Ivy had no idea what magic Rafe was planning on weaving, but she doubted his assertion was at all possible.

And yet, twenty minutes later, he drove the car through a security entrance, waving his driver’s licence at a gate who ushered them forwards. They were at City airport, but instead of heading to the passenger terminal, Rafe had taken them to a different stretch of tarmac. A private jet, large and gleaming, was waiting, and on its side it bore the emblem for Santoro Enterprises.

Ivy’s heartrate accelerated. “This is yours?”

“It’s the company’s,” he corrected. Cutting the engine and stepping from the car in one movement. He came around to Ivy’s side, pulling the door open. As soon as she straightened, he grabbed her hand, holding it tight.

The inside of the plane was the last word in luxury. White leather seats, just like in his Bugatti, a huge cinema screen, and a layout that was more like a home than a plane.

“Sit,” he nodded towards a chair, moving to the back of the plane and grabbing a bottle of wine and two glasses. He took the seat beside her and then poured two glasses of wine.

A couple of staff busied themselves with the operations of the flight, but Ivy barely noticed them.

“Where are we going?” She asked, the question strangely breathy.

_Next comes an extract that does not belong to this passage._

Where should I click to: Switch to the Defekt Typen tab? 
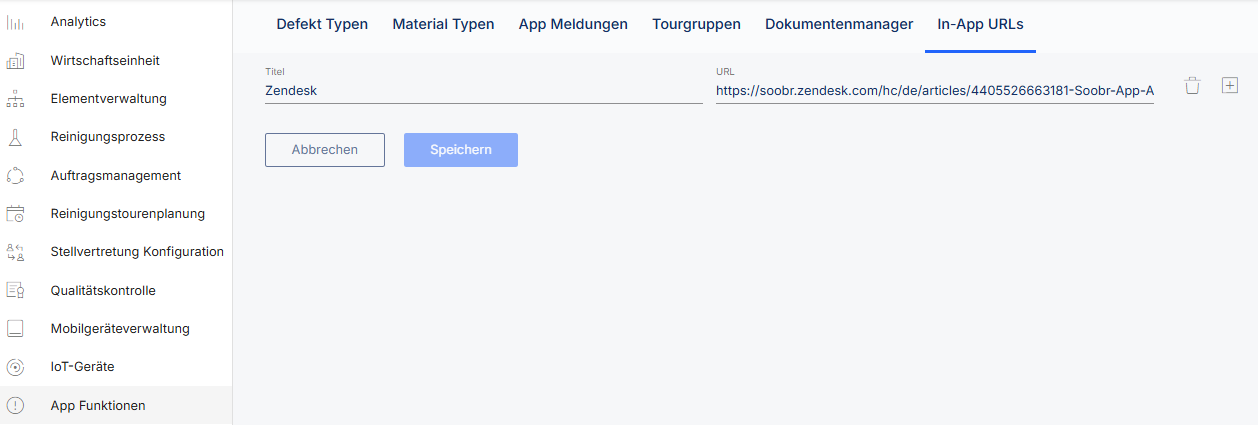point(322,24)
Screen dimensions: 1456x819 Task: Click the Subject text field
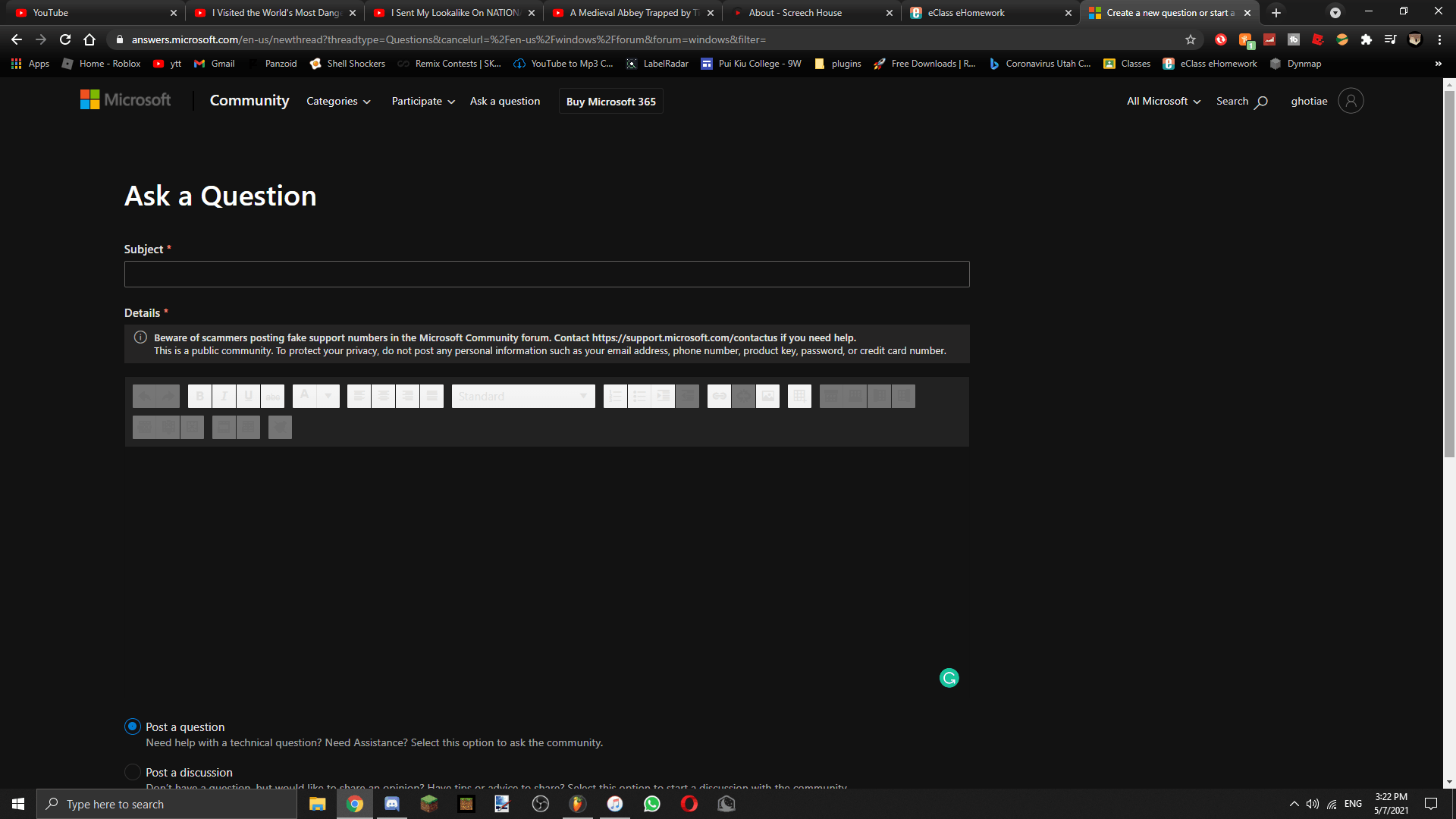[546, 274]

“Home.” And he smiled, but it was a smile that was dark and tight, forged by the frustrations that bound them both.

“Spain?”

“Yes.” He made an effort to relax. “How are you?”

It was so silly, after the tumultuous hour they’d just spent together, that she burst out laughing. “I think I’m going to be okay.” The solicitous way he was watching her did something funny to her though, and she sobered, running a finger around the rim of her wine glass. “Why are you being so kind to me?”